The second was a dedicated hub in Campinas to serve the far zones. It cut cost on those zones by five points — but once you loaded in the cost of the hub itself, the net saving was zero. Shelved.
What was left actually worked: a minimum order threshold (roughly −2.6 points), a change to delivery cadence (around −2.2), closing the lowest-density micro-zones (which removed about a dozen trucks), and the biggest bet of all — raising the value of each unit we moved, so a full truck carried more revenue and the fixed cost diluted.
Stacked together, in the best realistic case, all of it came to roughly −3.6 points. We needed something closer to seven.
The math wouldn't close
Here's the line that tells the truth better than any narrative:
Transport cost: 12.6% in January → 11.1% in February → 10.7% in April → 10.3% in May — against an interim target of 8.7%, on the way to a goal of 5%.

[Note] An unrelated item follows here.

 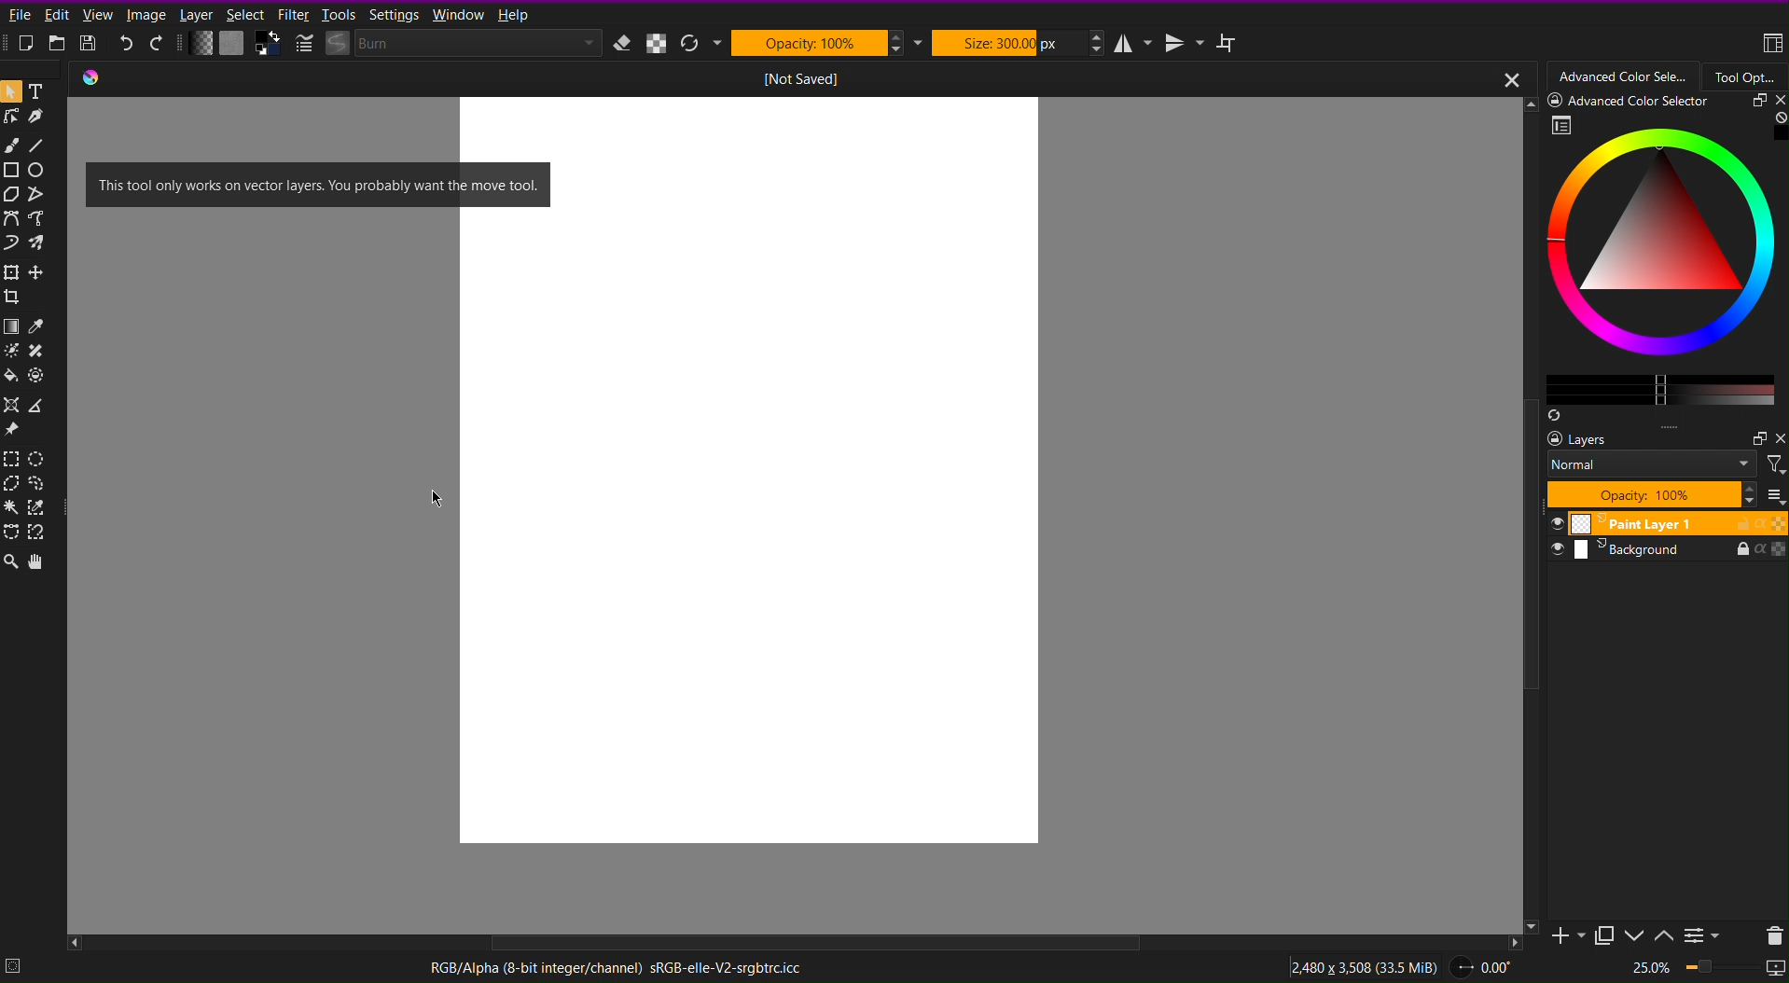 What do you see at coordinates (1770, 933) in the screenshot?
I see `Delete` at bounding box center [1770, 933].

We made real progress. We also missed every target, and we were never close to the one that mattered. And the reason is the whole point of this post: the gap wasn't execution. It was structure. You can run every play perfectly — model it, pilot it, implement it, measure it — and still lose, if the root cause sits below the level you're working at. Ours did. No amount of tactical optimization closes a five-to-seven-times density deficit. Brazil's density was destiny.
So I stopped asking the comforting question — "if we had three more months, could we hit it?" — because the honest answer was no, and pretending otherwise would have cost the company time it didn't have. We had done the work. The work said it couldn't be done at the cost we needed.

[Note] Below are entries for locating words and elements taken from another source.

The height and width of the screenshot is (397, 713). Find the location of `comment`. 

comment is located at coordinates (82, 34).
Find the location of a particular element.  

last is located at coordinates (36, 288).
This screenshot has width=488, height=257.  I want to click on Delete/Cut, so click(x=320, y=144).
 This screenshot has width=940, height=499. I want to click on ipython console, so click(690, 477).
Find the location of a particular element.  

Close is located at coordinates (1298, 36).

The honest "no" was the deliverable
This is the part that reframed how I think about the job. I had assumed my deliverable was a number going down. It wasn't. My deliverable was clarity — a defensible, tested answer to can this be saved? — and the answer was no. That answer was part of what gave leadership the conviction to make the hard call.
On June 1, Favo cut Brazil and the company halved.
What it cost
I won't dress that up. It was the first time I'd lived through something like it, and I genuinely didn't know how to feel. I was sad — people I'd worked closely with lost their jobs, and no model makes that abstract when you know their names. And underneath the sadness I was, honestly, confident: confident I wasn't going to be cut, confident in the work I'd done and the value I'd created. Confident-sad, if that's a thing.
Then, the same week the project I'd led hadn't saved Brazil, the company handed me the Sales and Customer Experience org — about 55 people, one of the largest teams in the company. Both things were true at once: it felt like trust, and it felt like fraud. I had never managed a team that size. I didn't know how to run sales and customer experience. They were betting on a capacity I hadn't yet proven. I'll come back to what I found inside that business in another post — it turned out half our revenue was quietly losing money — but that's a different story.
Two things I carried out of Brazil:
Some problems are structural, not operational. You can execute flawlessly and still lose if the root cause is below the level you're working at. Before you spend months optimizing, make sure you're not trying to tactically out-run a structural deficit. Sometimes the most valuable thing you can do is prove that you can't.
The honest "no" is a deliverable. Killing your own initiative when the math says so — and telling leadership a thing can't be saved, when every incentive pushes you toward a hopeful maybe — is worth more than the optimistic answer everyone wants. The market doesn't reward the maybe. And the people who learn to deliver the no early are the ones who get trusted with the next, bigger problem.
No one person was going to save Brazil — and we didn't. But I found out, for certain, that the lever I owned couldn't close the gap in time, and that was exactly what the company needed to know to make its call.